Online Program

Return to main conference page
Friday, May 18
Data Visualization
Dynamic Data Visualization
Fri, May 18, 5:15 PM - 6:15 PM
Grand Ballroom F
 

Exploratory Data Analysis for Predictive Analytics (304647)

*Mia Stephens, JMP/SAS 
Ruth M Hummel, JMP/SAS 

Keywords: Exploratory data analysis, analytics, classification trees, logistic regression, decision tree, boosted trees

Decision trees are used in predictive modeling for a number of reasons: Trees handle large problems (many observations, many predictors), work with categorical predictors (with many levels), can handle messy or unruly data, are easily interpretable, and can be used for both predictive and exploratory purposes.

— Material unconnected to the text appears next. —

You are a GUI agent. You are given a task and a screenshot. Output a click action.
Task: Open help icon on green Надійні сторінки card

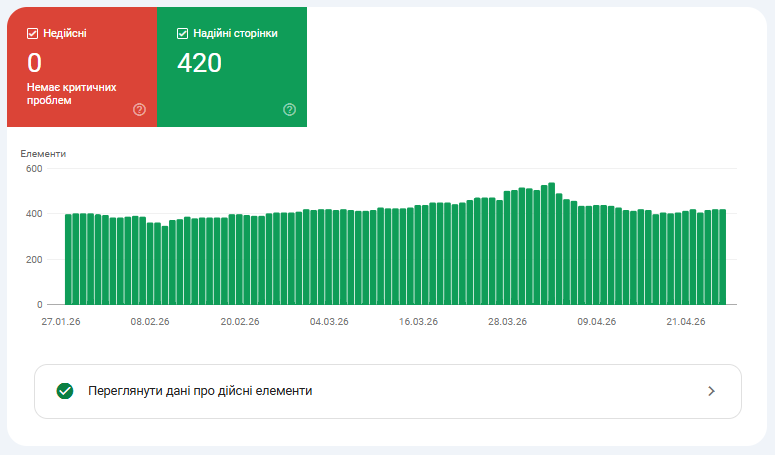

In this talk we use a case study to illustrate an intuitive approach to introducing classification trees. We start by exploring variables one at a time, then introduce interactive tools for exploring potential bivariate and multivariate relationships. We fit a logistic regression model, and use the JMP Prediction Profiler to understand model effects and explore interactions. Then, we use insights gained through exploratory analysis and logistic regression to motivate the introduction of tree-based methods. We see how to build and interact with decision trees, how to interpret decision tree models, and discuss how to extend tree-based models using bootstrapping (bootstrap forest) and boosting (boosted trees).